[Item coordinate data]
_ _ _

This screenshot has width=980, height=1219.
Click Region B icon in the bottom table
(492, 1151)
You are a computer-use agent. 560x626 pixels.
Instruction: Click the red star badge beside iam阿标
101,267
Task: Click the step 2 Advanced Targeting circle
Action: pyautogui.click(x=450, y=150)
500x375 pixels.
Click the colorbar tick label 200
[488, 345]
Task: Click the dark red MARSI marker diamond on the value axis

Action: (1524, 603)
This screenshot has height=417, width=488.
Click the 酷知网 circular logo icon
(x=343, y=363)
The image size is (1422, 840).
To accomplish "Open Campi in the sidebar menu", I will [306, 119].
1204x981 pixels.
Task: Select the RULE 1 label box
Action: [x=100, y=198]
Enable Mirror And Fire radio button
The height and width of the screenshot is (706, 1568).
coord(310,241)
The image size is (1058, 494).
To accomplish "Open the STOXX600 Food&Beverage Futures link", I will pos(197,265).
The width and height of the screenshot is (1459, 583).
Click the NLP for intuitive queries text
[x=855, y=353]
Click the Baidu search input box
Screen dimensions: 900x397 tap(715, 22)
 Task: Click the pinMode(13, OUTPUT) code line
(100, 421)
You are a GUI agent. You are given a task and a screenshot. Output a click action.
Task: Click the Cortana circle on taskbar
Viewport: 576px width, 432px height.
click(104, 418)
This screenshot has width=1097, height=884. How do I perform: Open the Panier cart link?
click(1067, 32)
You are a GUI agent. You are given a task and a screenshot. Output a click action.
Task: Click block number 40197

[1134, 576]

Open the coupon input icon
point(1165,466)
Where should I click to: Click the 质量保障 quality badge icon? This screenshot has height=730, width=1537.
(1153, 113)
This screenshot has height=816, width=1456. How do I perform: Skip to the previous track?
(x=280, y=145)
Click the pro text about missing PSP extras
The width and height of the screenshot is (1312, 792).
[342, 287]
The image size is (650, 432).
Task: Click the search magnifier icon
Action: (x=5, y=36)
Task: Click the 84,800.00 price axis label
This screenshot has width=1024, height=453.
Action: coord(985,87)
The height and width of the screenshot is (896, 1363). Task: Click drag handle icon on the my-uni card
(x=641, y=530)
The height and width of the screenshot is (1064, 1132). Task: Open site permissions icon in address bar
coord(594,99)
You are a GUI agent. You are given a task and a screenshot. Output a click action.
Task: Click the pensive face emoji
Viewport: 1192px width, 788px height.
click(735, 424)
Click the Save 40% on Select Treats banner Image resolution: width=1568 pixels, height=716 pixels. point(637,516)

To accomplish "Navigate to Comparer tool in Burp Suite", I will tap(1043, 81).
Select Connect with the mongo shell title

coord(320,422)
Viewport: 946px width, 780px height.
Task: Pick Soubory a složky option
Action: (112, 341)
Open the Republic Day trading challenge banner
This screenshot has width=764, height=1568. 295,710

_ _ _

YOUR INSTRUCTIONS: Reproduce the records above line for line, with no changes.

CORRECT ANSWER:
This screenshot has width=980, height=1219.
Click Region B icon in the bottom table
(492, 1151)
You are a computer-use agent. 560x626 pixels.
Instruction: Click the red star badge beside iam阿标
101,267
Task: Click the step 2 Advanced Targeting circle
Action: pyautogui.click(x=450, y=150)
500x375 pixels.
Click the colorbar tick label 200
[488, 345]
Task: Click the dark red MARSI marker diamond on the value axis

Action: (1524, 603)
This screenshot has height=417, width=488.
Click the 酷知网 circular logo icon
(x=343, y=363)
The image size is (1422, 840).
To accomplish "Open Campi in the sidebar menu", I will [306, 119].
1204x981 pixels.
Task: Select the RULE 1 label box
Action: [x=100, y=198]
Enable Mirror And Fire radio button
The height and width of the screenshot is (706, 1568).
coord(310,241)
The image size is (1058, 494).
To accomplish "Open the STOXX600 Food&Beverage Futures link", I will pos(197,265).
The width and height of the screenshot is (1459, 583).
Click the NLP for intuitive queries text
[x=855, y=353]
Click the Baidu search input box
Screen dimensions: 900x397 tap(715, 22)
 Task: Click the pinMode(13, OUTPUT) code line
(100, 421)
You are a GUI agent. You are given a task and a screenshot. Output a click action.
Task: Click the Cortana circle on taskbar
Viewport: 576px width, 432px height.
click(104, 418)
This screenshot has width=1097, height=884. How do I perform: Open the Panier cart link?
click(1067, 32)
You are a GUI agent. You are given a task and a screenshot. Output a click action.
Task: Click block number 40197

[1134, 576]

Open the coupon input icon
point(1165,466)
Where should I click to: Click the 质量保障 quality badge icon? This screenshot has height=730, width=1537.
(1153, 113)
This screenshot has height=816, width=1456. How do I perform: Skip to the previous track?
(x=280, y=145)
Click the pro text about missing PSP extras
The width and height of the screenshot is (1312, 792).
[342, 287]
The image size is (650, 432).
Task: Click the search magnifier icon
Action: (x=5, y=36)
Task: Click the 84,800.00 price axis label
This screenshot has width=1024, height=453.
Action: coord(985,87)
The height and width of the screenshot is (896, 1363). Task: Click drag handle icon on the my-uni card
(x=641, y=530)
The height and width of the screenshot is (1064, 1132). Task: Open site permissions icon in address bar
coord(594,99)
You are a GUI agent. You are given a task and a screenshot. Output a click action.
Task: Click the pensive face emoji
Viewport: 1192px width, 788px height.
click(735, 424)
Click the Save 40% on Select Treats banner Image resolution: width=1568 pixels, height=716 pixels. point(637,516)

To accomplish "Navigate to Comparer tool in Burp Suite", I will tap(1043, 81).
Select Connect with the mongo shell title

coord(320,422)
Viewport: 946px width, 780px height.
Task: Pick Soubory a složky option
Action: (112, 341)
Open the Republic Day trading challenge banner
This screenshot has width=764, height=1568. 295,710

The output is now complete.